Copy the lines from the one containing "Task: Grab the Layer 4 opacity slider handle" through the one containing "Close the business", inclusive, changing "opacity" to "transparency" and leaving everything else unchanged.

** START DATA SHOWN **

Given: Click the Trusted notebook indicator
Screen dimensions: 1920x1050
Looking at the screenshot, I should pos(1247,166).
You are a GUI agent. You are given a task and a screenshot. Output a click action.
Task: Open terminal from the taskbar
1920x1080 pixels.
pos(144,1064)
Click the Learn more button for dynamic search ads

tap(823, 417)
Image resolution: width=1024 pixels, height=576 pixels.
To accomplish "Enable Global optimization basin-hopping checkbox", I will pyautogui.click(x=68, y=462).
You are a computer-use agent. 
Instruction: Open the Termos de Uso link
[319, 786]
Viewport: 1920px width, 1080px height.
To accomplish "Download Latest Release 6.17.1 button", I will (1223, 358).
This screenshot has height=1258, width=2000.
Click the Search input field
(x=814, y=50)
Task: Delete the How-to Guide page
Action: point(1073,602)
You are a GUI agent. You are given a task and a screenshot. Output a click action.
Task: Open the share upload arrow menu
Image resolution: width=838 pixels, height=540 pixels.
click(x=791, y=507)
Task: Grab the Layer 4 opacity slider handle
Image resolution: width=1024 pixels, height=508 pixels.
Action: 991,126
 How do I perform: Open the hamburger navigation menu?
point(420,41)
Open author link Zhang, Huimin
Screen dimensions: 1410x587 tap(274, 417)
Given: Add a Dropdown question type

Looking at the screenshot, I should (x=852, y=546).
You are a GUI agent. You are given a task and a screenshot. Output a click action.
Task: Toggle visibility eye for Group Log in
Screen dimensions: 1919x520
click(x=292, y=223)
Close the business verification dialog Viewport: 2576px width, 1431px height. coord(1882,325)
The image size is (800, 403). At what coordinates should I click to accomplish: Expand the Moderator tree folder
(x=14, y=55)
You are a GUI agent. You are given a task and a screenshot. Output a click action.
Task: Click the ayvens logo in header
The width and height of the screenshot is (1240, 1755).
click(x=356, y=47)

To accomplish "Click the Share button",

** END DATA SHOWN **

* [WRITTEN SOLUTION]:
Task: Grab the Layer 4 transparency slider handle
Image resolution: width=1024 pixels, height=508 pixels.
Action: 991,126
 How do I perform: Open the hamburger navigation menu?
point(420,41)
Open author link Zhang, Huimin
Screen dimensions: 1410x587 tap(274, 417)
Given: Add a Dropdown question type

Looking at the screenshot, I should (x=852, y=546).
You are a GUI agent. You are given a task and a screenshot. Output a click action.
Task: Toggle visibility eye for Group Log in
Screen dimensions: 1919x520
click(x=292, y=223)
Close the business verification dialog Viewport: 2576px width, 1431px height. coord(1882,325)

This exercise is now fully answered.